▶ **WHAT THE EXERCISE ASKS**
The entries are to be reproduced verbatim, and their pictures left out.

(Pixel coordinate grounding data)
★ ★ ★ ★

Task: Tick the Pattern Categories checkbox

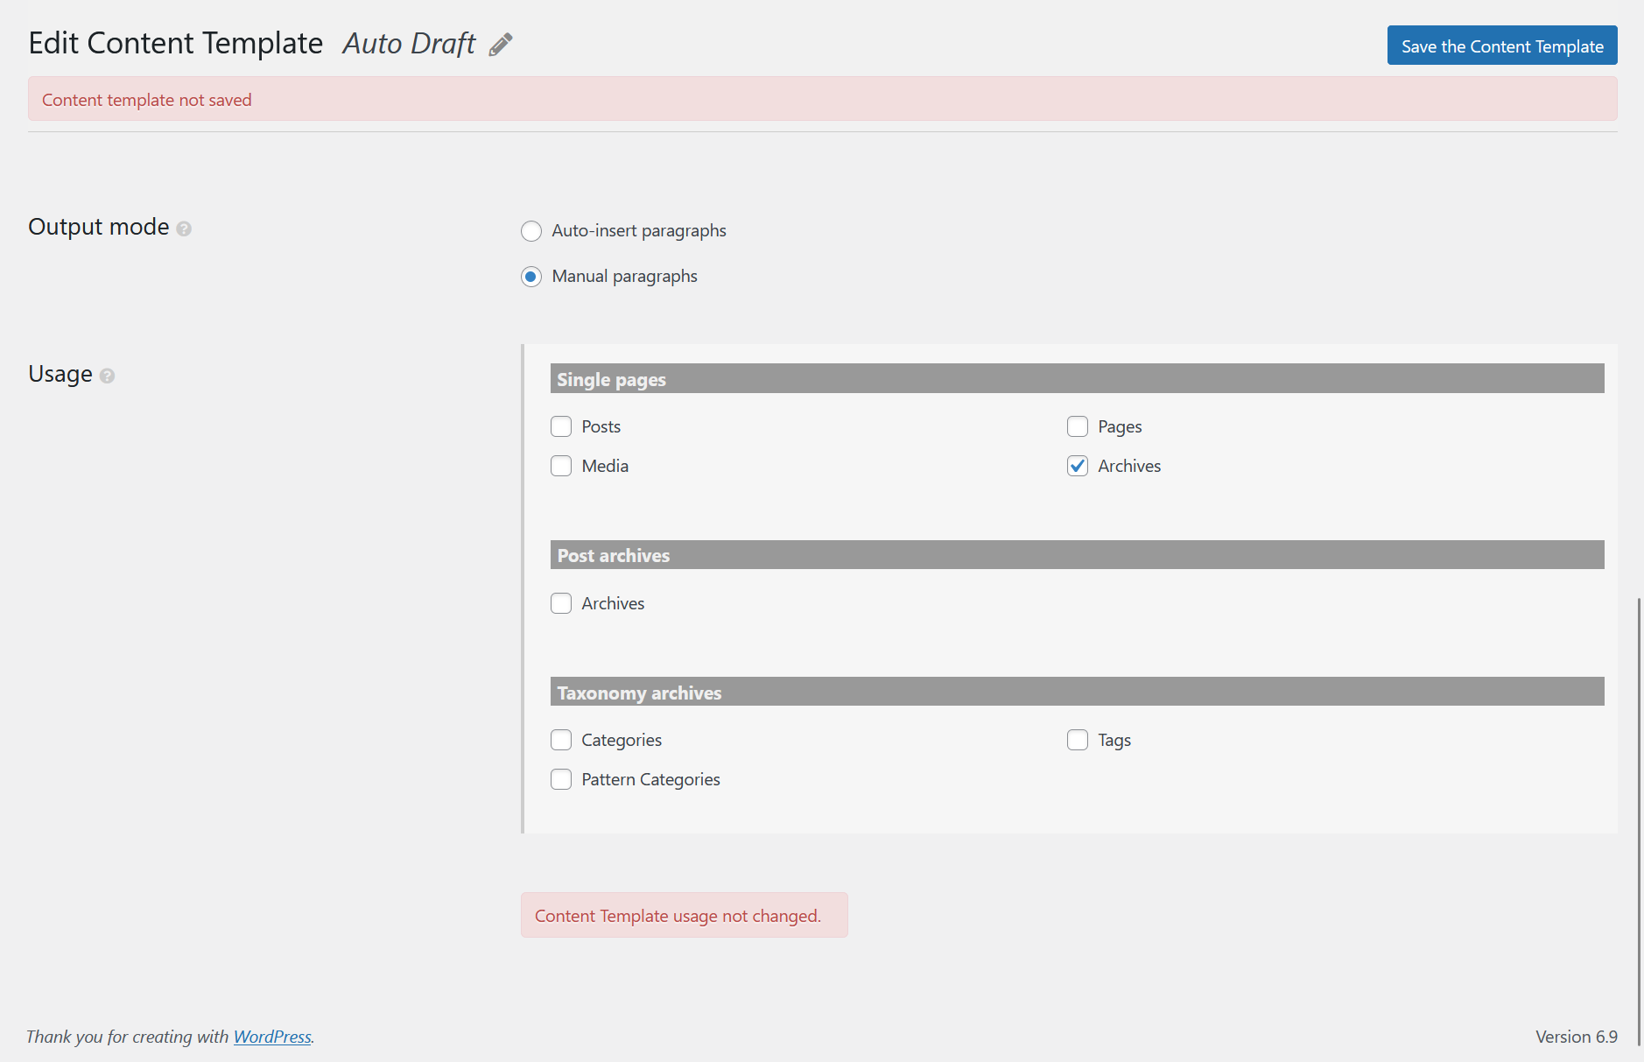Action: tap(561, 779)
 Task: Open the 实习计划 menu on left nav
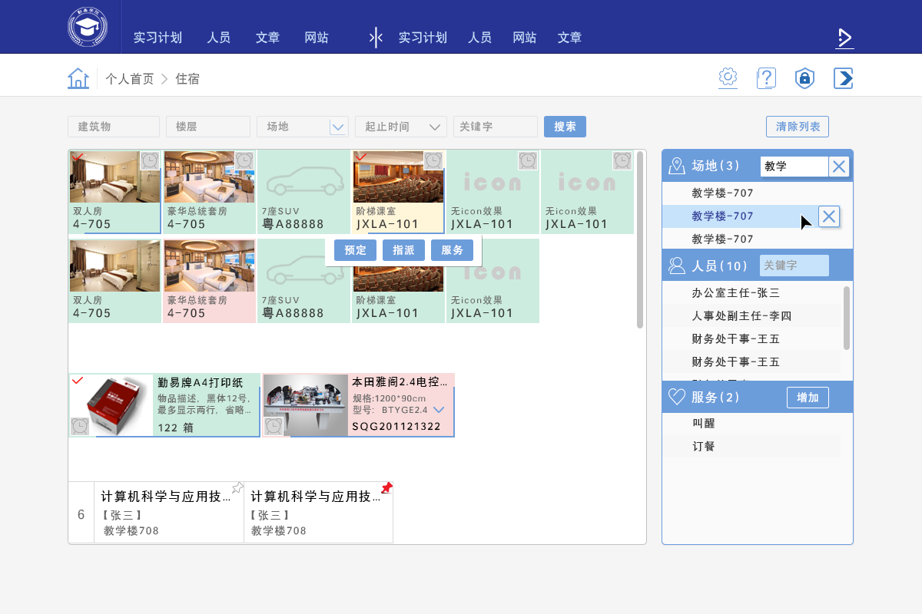click(x=158, y=38)
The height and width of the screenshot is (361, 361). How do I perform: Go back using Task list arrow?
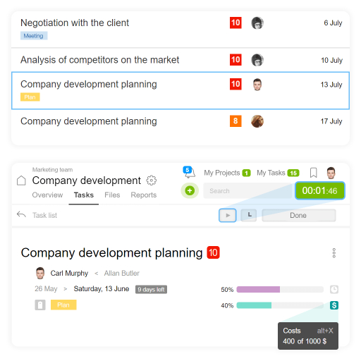pyautogui.click(x=21, y=214)
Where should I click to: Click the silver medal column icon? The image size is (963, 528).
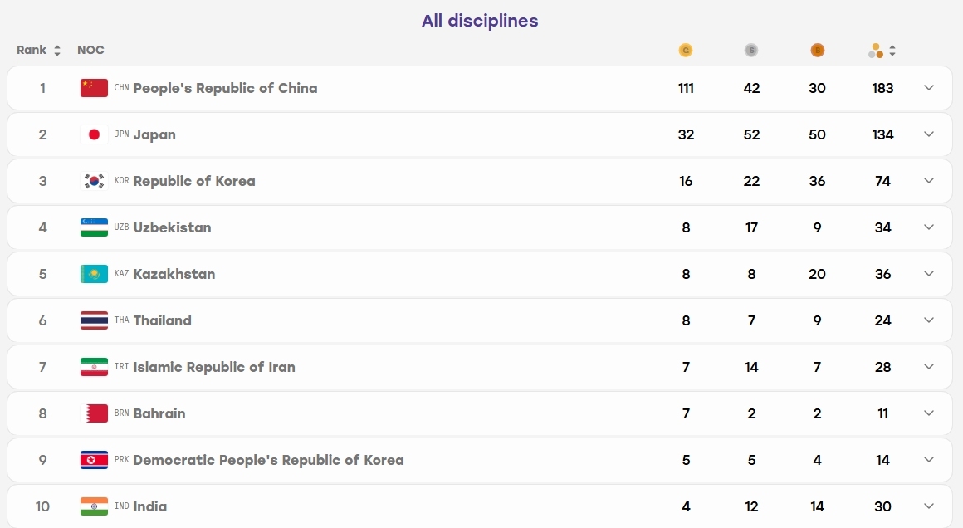(x=751, y=51)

★ ★ ★ ★

▶ **WORKED SOLUTION**
Task: Tick the Pattern Categories checkbox

Action: tap(561, 779)
 Task: Open the 实习计划 menu on left nav
click(x=158, y=38)
The height and width of the screenshot is (361, 361). How do I perform: Go back using Task list arrow?
pyautogui.click(x=21, y=214)
Where should I click to: Click the silver medal column icon? The image size is (963, 528).
(x=751, y=51)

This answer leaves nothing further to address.